#122 – Inside Our Industry – Has the New Age of Remote Work Made a Dent in Commute Times?Posted on
We have shared in past issues of Inside Our Industry about the increase in remote working due to the pandemic. While remote working is a great benefit to those that have a job conducive to it, the benefit to those who still have to drive to work is also evident by their decreased commute times. Following, in part, is a great article that looks at commute time across the country since 2020. Click on the link at the end for the full report, including several graphs and charts.
Has the New Age of Remote Work Made a Dent in Commute Times?
September 22, 2022 | Ioana Ginsac | CommercialCafe.com
Although remote work was not unheard of prior to the COVID-19 pandemic lockdowns, the ample wave that rose in 2020 continues to ripple through the national workscape. And, although there is still some debate regarding a fully flexible future of work, the movement has so far brought certain undeniable benefits: Whether it has to do with evolving energy costs, health concerns, or investing that time toward more issues of personal value, cutting down on at least some of the previous commute time has been highly appreciated.
But, how much did things actually change? To find out if an increase in the number of remote workers has put a dent in commute times for those still traveling to work, we looked at the most recent U.S. Census data on how 2021 numbers compared to 2019.
In 2019, Americans spent an average of 55.2 minutes per day on a round-trip commute (27.2 minutes each way). Two years later in 2021, Census survey data revealed that the same commute time had dropped to 51.2 minutes (or 25.6 minutes each way) — a 7% decrease in the national average, which added up to roughly 17 hours in commute time saved per year.
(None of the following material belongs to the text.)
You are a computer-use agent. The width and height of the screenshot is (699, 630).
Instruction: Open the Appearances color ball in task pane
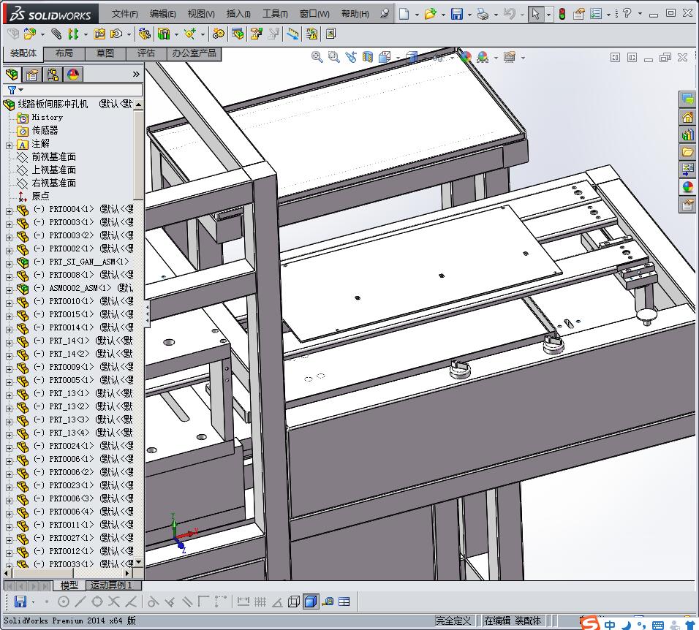click(687, 187)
Meanwhile, the remote workforce increased 12 percentage points (ppt) — from nearly 6% in 2019 to just below 18% of the national workforce in 2021. In plain numbers, we estimated that, in 2019, there were nearly 9 million workers aged 16 years and older who were doing their jobs outside of a centralized workplace. For comparison, in 2021, that portion of the workforce increased to roughly 27.6 million workers. As a result, there were about 18.6 million fewer commuters across the country last year.